(Document excerpt)
==============================
What happened to wstring support in open() APIs? #2637

ribtoks · 2023-05-28T08:44:55Z

Hi

I upgraded exiv2 to 0.28.0 just to find that std::wstring support has been nuked out in 7933ff4 but I could not find a matching PR, issue or at least a discussion that would explain why and what to do now.

std::string just does not work in Windows for non-latin1 paths for Exiv2::ImageFactory::open() (Visual Studio compiler).

What is the intended way to use it now?

These are all the old issues that reference the problem:

The text was updated successfully, but these errors were encountered:

cgilles · 2023-06-02T15:46:31Z

I can confirm that digiKam 8.1.0 pre-release based on Exiv2 0.28 is broken under windows to read metadata from images.

https://bugs.kde.org/show_bug.cgi?id=469372
https://bugs.kde.org/show_bug.cgi?id=470566

neheb · 2023-06-06T04:26:57Z

The intended way to use this is to set UTF-8 as the code page. See: https://learn.microsoft.com/en-us/windows/apps/design/globalizing/use-utf8-code-page

edit: oh I see. digiKam is compiled with MSVCRT instead of UCRT. I don't think that can work.
==============================
(Challenge A)
Answer these questions about the exiv2 issue thread, one per line:
(i) To which version did ribtoks upgrade exiv2?
(ii) Which digiKam release does cgilles say is broken under Windows?
(iii) According to neheb, what is the intended way to use the open() APIs now?

(Input for this task)
==============================
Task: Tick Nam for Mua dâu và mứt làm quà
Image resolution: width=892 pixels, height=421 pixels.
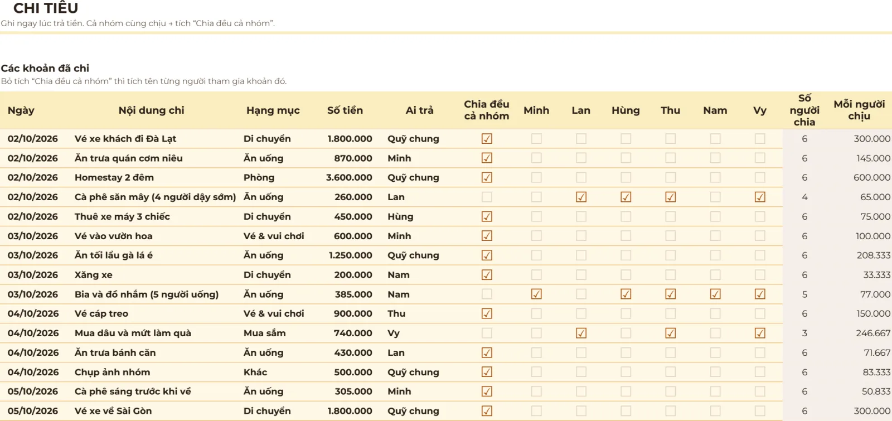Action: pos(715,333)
==============================
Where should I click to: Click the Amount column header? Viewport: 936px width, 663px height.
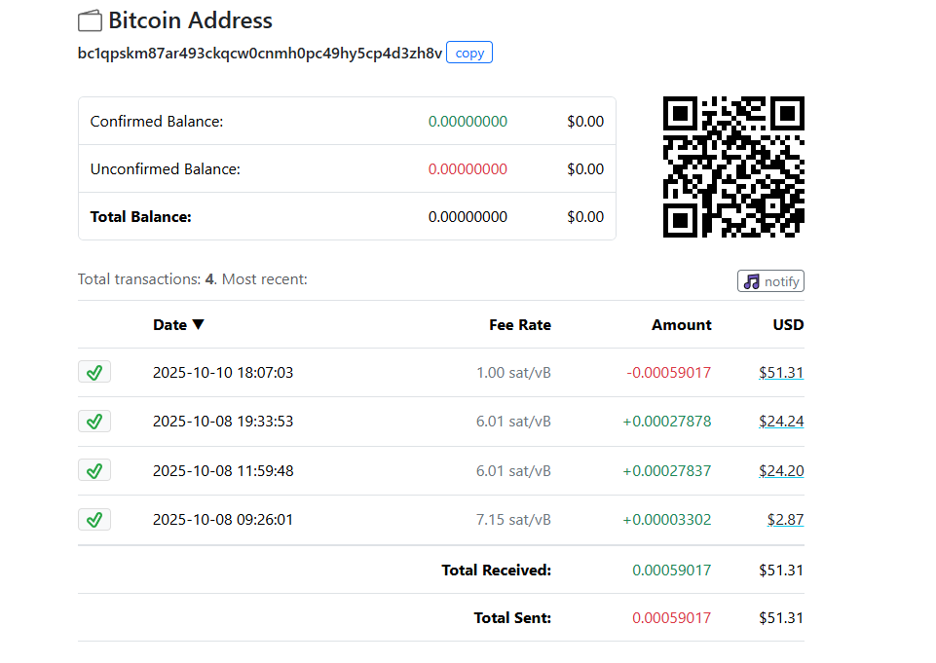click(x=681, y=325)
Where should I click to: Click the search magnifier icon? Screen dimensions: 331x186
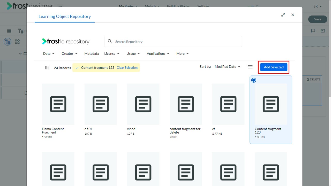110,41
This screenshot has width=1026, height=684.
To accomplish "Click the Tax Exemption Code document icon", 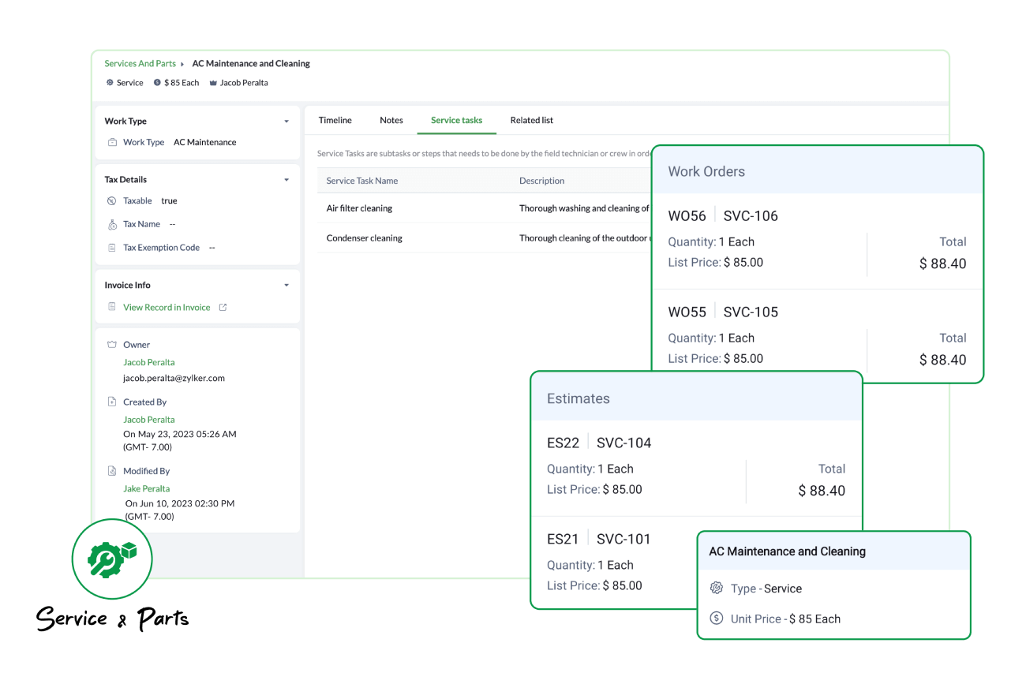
==============================
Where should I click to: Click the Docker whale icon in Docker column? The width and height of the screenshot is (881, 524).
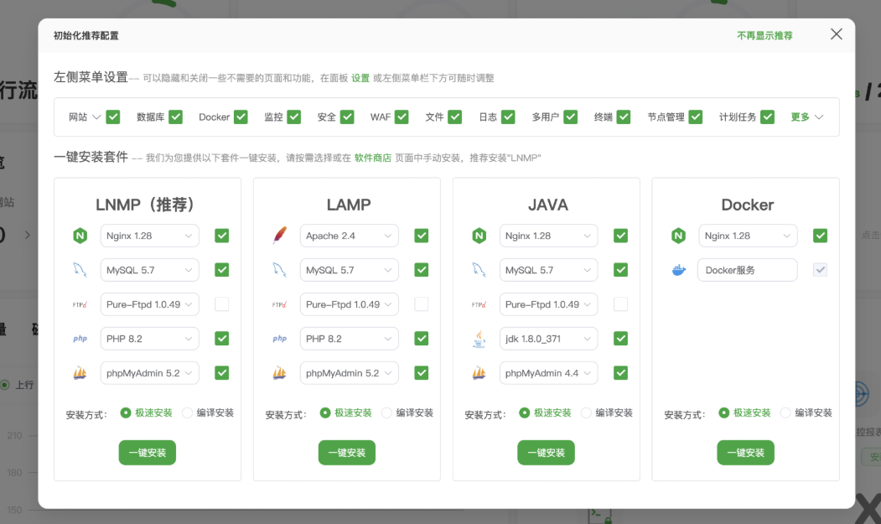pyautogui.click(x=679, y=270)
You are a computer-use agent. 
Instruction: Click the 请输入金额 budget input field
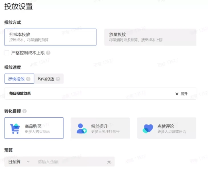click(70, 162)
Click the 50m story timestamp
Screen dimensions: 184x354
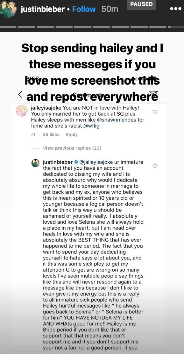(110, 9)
==============================
(Challenge B) From the records, return the lines starting at the line that contains "This screenshot has width=1026, height=684." and ending after the line that contains "the Tax Exemption", copied word for word with the pictures left out.

(Written answer A)
(i) 0.28.0
(ii) The digiKam 8.1.0 pre-release based on Exiv2 0.28
(iii) Set UTF-8 as the code page

(Written answer B)
This screenshot has width=1026, height=684.
To accomplish "Click the Tax Exemption Code document icon", 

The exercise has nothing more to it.